Input data START
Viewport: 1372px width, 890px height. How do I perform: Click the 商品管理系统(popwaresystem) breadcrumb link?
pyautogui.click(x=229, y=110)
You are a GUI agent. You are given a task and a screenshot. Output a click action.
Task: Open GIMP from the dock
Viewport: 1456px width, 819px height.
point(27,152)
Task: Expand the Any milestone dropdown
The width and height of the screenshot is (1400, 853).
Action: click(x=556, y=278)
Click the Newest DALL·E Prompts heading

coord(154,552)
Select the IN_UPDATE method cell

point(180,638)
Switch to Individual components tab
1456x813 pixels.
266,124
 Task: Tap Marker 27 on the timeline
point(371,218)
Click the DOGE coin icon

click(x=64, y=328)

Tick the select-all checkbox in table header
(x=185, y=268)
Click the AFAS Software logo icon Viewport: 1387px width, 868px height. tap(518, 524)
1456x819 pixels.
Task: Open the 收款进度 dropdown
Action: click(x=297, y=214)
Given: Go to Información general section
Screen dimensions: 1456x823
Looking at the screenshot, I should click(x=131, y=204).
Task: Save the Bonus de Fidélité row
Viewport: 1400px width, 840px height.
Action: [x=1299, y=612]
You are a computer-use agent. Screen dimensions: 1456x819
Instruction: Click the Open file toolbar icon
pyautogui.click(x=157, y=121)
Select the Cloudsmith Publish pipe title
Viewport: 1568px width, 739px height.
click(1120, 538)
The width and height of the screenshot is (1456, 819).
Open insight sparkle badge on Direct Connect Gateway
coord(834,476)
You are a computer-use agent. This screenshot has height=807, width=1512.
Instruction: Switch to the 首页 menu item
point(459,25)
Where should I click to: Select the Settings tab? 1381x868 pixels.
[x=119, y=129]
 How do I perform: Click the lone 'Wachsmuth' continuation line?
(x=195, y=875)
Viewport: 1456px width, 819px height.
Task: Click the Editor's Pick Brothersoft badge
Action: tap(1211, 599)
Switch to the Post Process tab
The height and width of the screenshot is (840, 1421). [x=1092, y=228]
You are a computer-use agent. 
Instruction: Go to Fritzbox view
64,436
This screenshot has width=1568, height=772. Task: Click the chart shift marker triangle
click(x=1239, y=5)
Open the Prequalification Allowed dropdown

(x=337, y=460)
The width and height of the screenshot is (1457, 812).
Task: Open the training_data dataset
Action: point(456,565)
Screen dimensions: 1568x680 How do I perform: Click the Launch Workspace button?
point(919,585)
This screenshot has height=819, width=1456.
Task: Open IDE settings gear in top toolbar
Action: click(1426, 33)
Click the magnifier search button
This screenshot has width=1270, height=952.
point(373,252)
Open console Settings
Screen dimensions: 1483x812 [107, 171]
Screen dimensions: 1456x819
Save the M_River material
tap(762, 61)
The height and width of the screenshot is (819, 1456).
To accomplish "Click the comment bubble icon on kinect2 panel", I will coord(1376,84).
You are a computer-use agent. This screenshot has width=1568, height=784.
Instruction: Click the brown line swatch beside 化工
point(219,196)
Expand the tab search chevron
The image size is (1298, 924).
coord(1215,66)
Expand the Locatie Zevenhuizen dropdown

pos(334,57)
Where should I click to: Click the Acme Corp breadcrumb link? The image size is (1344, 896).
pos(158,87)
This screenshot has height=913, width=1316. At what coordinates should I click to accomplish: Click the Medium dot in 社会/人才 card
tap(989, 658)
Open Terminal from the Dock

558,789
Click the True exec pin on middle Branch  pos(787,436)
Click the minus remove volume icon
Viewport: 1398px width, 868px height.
Input data END
What is expected >> Start at the first line of the entries above. Set down each line exactly through the one with "Given: Go to Información general section", and stop there.

Result >>
Viewport: 1372px width, 890px height. How do I perform: Click the 商品管理系统(popwaresystem) breadcrumb link?
pyautogui.click(x=229, y=110)
You are a GUI agent. You are given a task and a screenshot. Output a click action.
Task: Open GIMP from the dock
Viewport: 1456px width, 819px height.
point(27,152)
Task: Expand the Any milestone dropdown
The width and height of the screenshot is (1400, 853).
Action: click(x=556, y=278)
Click the Newest DALL·E Prompts heading

coord(154,552)
Select the IN_UPDATE method cell

point(180,638)
Switch to Individual components tab
1456x813 pixels.
266,124
 Task: Tap Marker 27 on the timeline
point(371,218)
Click the DOGE coin icon

click(x=64, y=328)

Tick the select-all checkbox in table header
(x=185, y=268)
Click the AFAS Software logo icon Viewport: 1387px width, 868px height. tap(518, 524)
1456x819 pixels.
Task: Open the 收款进度 dropdown
Action: click(x=297, y=214)
Given: Go to Información general section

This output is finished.